> EXERCISE PROMPT:
Select each line from the entries below that contains the string "height", and copy those lines.

> RECORDS FOR THE EXERCISE:
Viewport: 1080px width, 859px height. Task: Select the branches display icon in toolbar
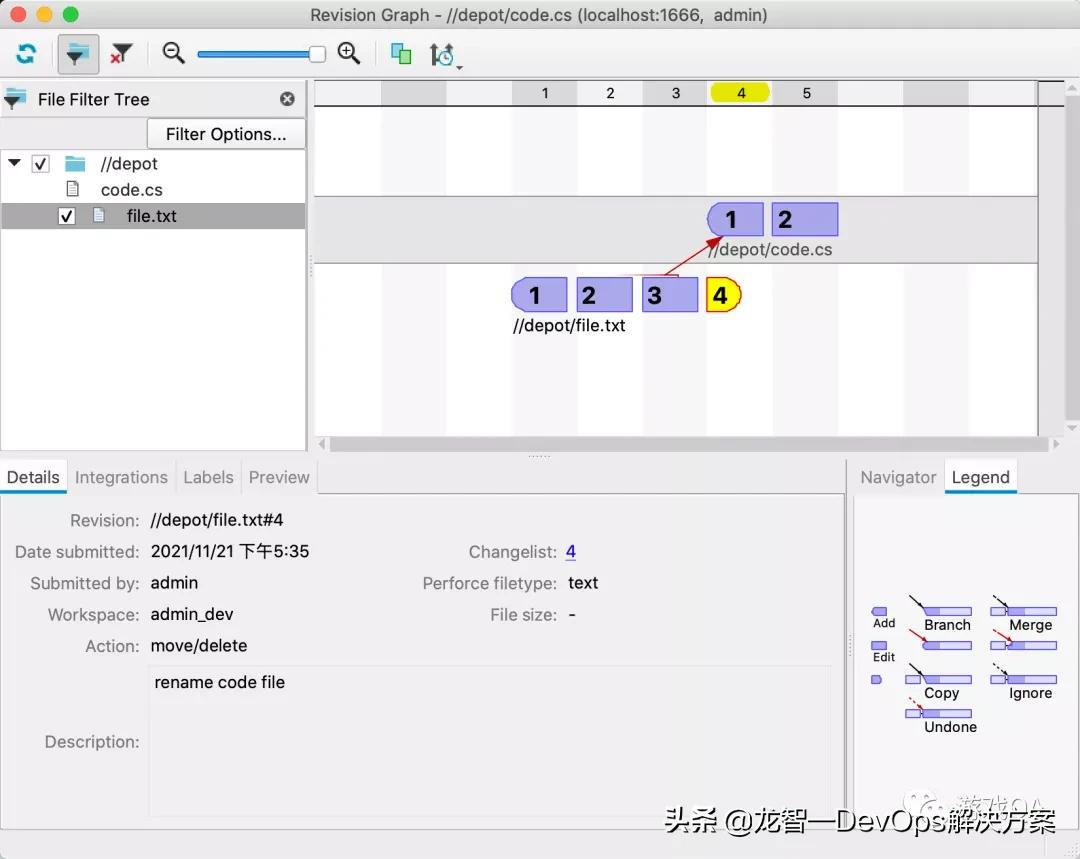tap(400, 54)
---
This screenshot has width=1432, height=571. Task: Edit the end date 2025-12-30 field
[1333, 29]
==
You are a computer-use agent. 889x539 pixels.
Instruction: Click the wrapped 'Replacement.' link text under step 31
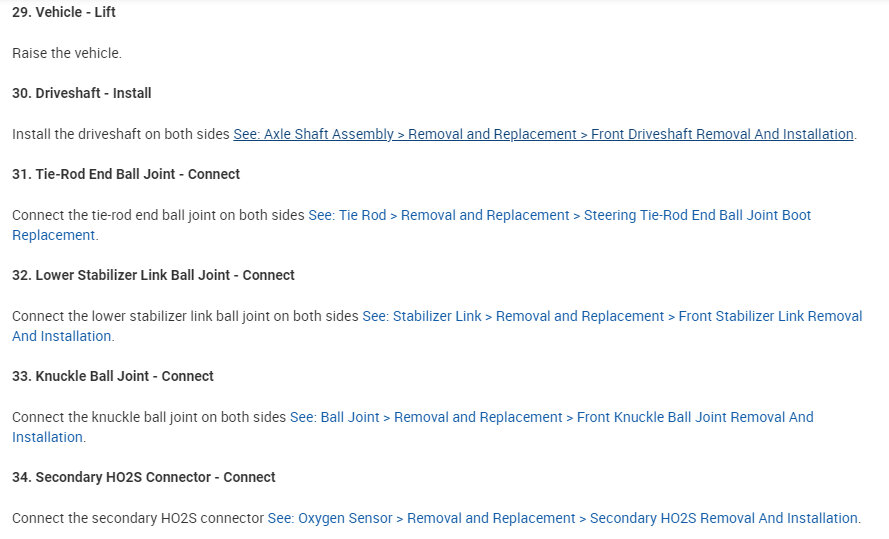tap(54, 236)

> ANSWER TO THE EXERCISE:
Viewport: 1080px width, 859px height. Task: Select the branches display icon in toolbar
This screenshot has width=1432, height=571. Task: Edit the end date 2025-12-30 field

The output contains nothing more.